En 1980 partió rumbo a Brasil junto a su pareja Horacio Paolo, a quien le faltaban unas materias para recibirse de médico. Vivió en Resende y otros pueblos del estado de Río de Janeiro. De aquella experiencia que terminó en 1988 surgió el cuento Vox Populi, “mi mejor obra”, donde el doctor que aparece en la ficción está inspirado en el propio Paolo. La escritora Ana María Shua expresó respecto de este último relato: “lo leí con placer, con admiración y con asombro.
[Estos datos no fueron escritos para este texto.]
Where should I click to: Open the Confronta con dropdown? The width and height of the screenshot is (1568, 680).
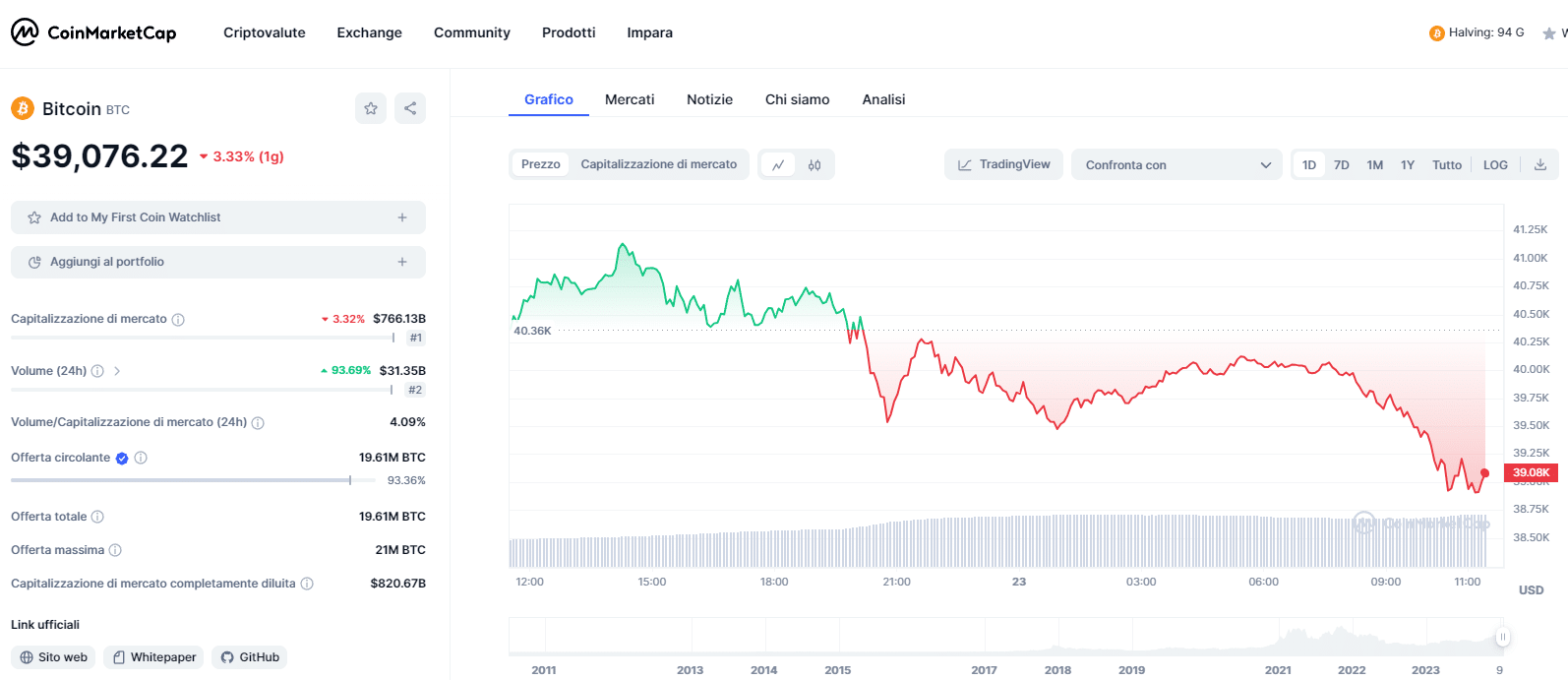click(1176, 165)
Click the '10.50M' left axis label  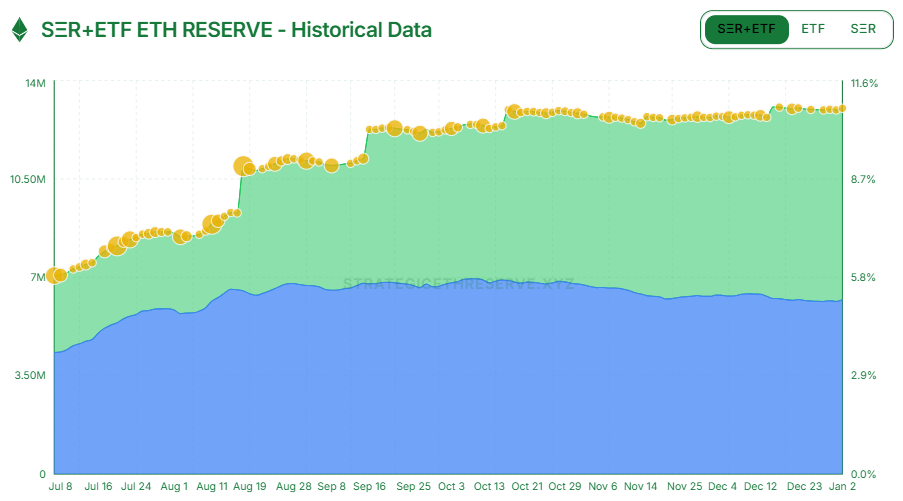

Y me pregunto ¿por qué ese libro extraordinario no había logrando la difusión que merecía? ¿Dónde estaban las críticas, los comentarios que debieron celebrarlo?”. Shua considera que la cuentística de Etchenique la emparenta con Juan Carlos Onetti y Andrés Rivera por la profundidad y el desagarro con que enfrenta la condición humana. Pero lejos del juego de repeticiones, su prosa tiene una música propia, única, personal, digna de la gran poeta que fue.”
A pedido de la familia utilizó su máquina de escribir para grabar el sonido de las teclas que quedó registrado, junto a su voz, en una producción multimedia de Diez y Punto que editó Baires Popular, gracias al trabajo de Amilcar Romero, quien en la despedida final escribió sobre Nira: “Ya gozó de la suficiente cuota de marginación y silencio. La sociedad argentina se tendría que dar por enterada y ponerse de luto por tener que dar de baja a una gran intelectual y a una ciudadana sin par, sin obra social, sin jubilación y premiada con trabajo en negro de toda laya.”
Vivió la vida con la pasión que le impuso una Generación que “peleaba y resistía contra casi todo”. También con una sensibilidad que le permitía atrapar recuerdos y convertirlos en palabras cálidas y emotivas aun en los momentos más difíciles. Pocos meses antes del final, en pleno combate contra el cáncer, contó que a pesar de todo era la misma de siempre: “yo no cambié nada, todavía en los crepúsculos de los domingos, suelo llorar.”

Marcelo Massarino

Publicado en Revista Sudestada, edicion nº44, noviembre de 2005.